Last month, InfoWars host Alex Jones vowed he would not back down from the latest lawsuit brought against him by the yogurt company Chobani.
“I’m choosing this as a battle. On this I will stand. I will win, or I will die,” Jones said. “I’m not backing down. I’m never giving up. I love this.”
But on Wednesday, Jones relented and settled.
“The case has been resolved,” a spokesman for Chobani told The Daily Beast. The spokesman would not comment on the amount of money involved in the settlement, but the lawsuit initially sought damages greater than $10,000. Most important, Chobani was seeking the retraction and removal of a video published on InfoWars in early April titled “Idaho Yogurt Maker Caught Importing Migrant Rapists.”
InfoWars also claimed the company’s workers were responsible for a “500% increase in tuberculosis in Twin Falls.”
The lawsuit, filed in Twin Falls, Idaho, cites that the video purported to “describe Chobani’s practice of hiring refugees, and an assault unrelated to Chobani.”
It goes on to say the tweet from an InfoWars Twitter account, @PrisonPlanetTV, was retweeted 148 times as of April 21 and resulted in a number of users calling for a boycott of Chobani.
Jones had previously promised to come to Idaho with an investigative crew in order to “show the Islamists getting off of the planes.”
But on Wednesday, he relented and read a statement on his show acknowledging the inaccuracies of the previous stories.
“During the week of April 10, 2017, certain statements were made on the InfoWars Twitter feed and YouTube channel regarding Chobani, LLC that I now understand to be wrong,” Jones said. “The tweets and video have now been retracted and will not be reposted. On behalf of InfoWars, I regret that we mischaracterized Chobani, its employees, and the people of Twin Falls, Idaho, the way we did.”
This is the second time in the past two months that Jones has had to apologize for promoting falsehoods on his show. In March, he gave a personal apology to James Alefantis, the owner of Comet Ping Pong, a Washington, D.C., restaurant that, according to the Pizzagate conspiracy, was the location of a child-sex ring with which Hillary Clinton and John Podesta were involved.
“I made comments about Mr. Alefantis that in hindsight I regret, and for which I apologize to him,” Jones said following an event in which a gunman opened fire in the restaurant after reading about the conspiracy online. “We relied on third-party accounts of alleged activities and conduct at the restaurant. We also relied on accounts of reporters who are no longer with us.”
Jones added: “To my knowledge today, neither Mr. Alefantis nor his restaurant Comet Ping Pong were involved in any human trafficking as was part of the theories about Pizzagate.”
Chobani also made the list of some 183 groups that Jones had said were controlled by liberal billionaire investor George Soros this year.
“I have been sued by the Islamic owner of the largest maker of yogurt in the world, Chobani,” said Jones, in a video initially titled “George Soros Backed Islamic Yogurt Maker Sues Alex Jones.”
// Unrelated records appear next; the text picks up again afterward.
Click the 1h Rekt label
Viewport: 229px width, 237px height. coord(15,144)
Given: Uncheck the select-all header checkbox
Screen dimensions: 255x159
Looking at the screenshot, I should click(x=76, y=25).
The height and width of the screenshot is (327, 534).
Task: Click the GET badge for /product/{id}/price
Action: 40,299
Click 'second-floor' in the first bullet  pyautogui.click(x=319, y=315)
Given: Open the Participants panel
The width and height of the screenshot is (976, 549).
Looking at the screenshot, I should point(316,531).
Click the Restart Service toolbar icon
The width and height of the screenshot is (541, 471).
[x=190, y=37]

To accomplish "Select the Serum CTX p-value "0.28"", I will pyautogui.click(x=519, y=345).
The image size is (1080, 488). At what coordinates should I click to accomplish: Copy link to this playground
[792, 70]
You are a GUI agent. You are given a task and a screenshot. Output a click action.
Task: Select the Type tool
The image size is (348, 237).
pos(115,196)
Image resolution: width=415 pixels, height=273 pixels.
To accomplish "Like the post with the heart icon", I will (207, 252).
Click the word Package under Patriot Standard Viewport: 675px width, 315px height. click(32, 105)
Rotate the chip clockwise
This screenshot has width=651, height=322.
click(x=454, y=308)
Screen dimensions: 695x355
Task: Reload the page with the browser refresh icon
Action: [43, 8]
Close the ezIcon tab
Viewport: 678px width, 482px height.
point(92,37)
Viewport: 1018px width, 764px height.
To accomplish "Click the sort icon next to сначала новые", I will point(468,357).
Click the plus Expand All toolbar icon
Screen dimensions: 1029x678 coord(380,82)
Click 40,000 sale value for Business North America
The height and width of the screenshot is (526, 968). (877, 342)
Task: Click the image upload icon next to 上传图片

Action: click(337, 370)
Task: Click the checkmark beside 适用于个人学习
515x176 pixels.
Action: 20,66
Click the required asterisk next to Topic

That video and several others that levied accusations against Chobani remained visible on InfoWars’ social media pages even after Jones issued his statement on Wednesday. InfoWars did not respond to requests for comment.
“What’s incredible about this is this guy is from Turkey, he moved here in the mid-’90s. He’s buddies with Bill Clinton, George Soros. They worked together to bring refugees into the country. That’s mainstream news. A lot of the newspapers in Idaho and other places have been reporting that there have been reported rapes and people pleading guilty to it.”
Jones made Chobani his target as a result of a story in Twin Falls that garnered national news attention in which three boys were involved in an alleged assault of a 5-year-old girl—for which they ultimately pleaded guilty. The story was subsequently spread into an elaborate yarn claiming that a Syrian gang of adult men were involved.
“There was no gang rape, no knife attack, and we did not charge anybody with rape because no rape occurred,” Twin Falls County prosecutor Grant Loebs told The New York Times.
Last month, Jones also lost a custody battle in which a jury ruled that he would have joint custody of his children and his ex-wife would have the right to decide whom the children live with. The case made national headlines as Jones’ lawyers argued that the InfoWars host was “playing a character” on the show, although Jones repeatedly insisted during the trial that his political stances on the show are real.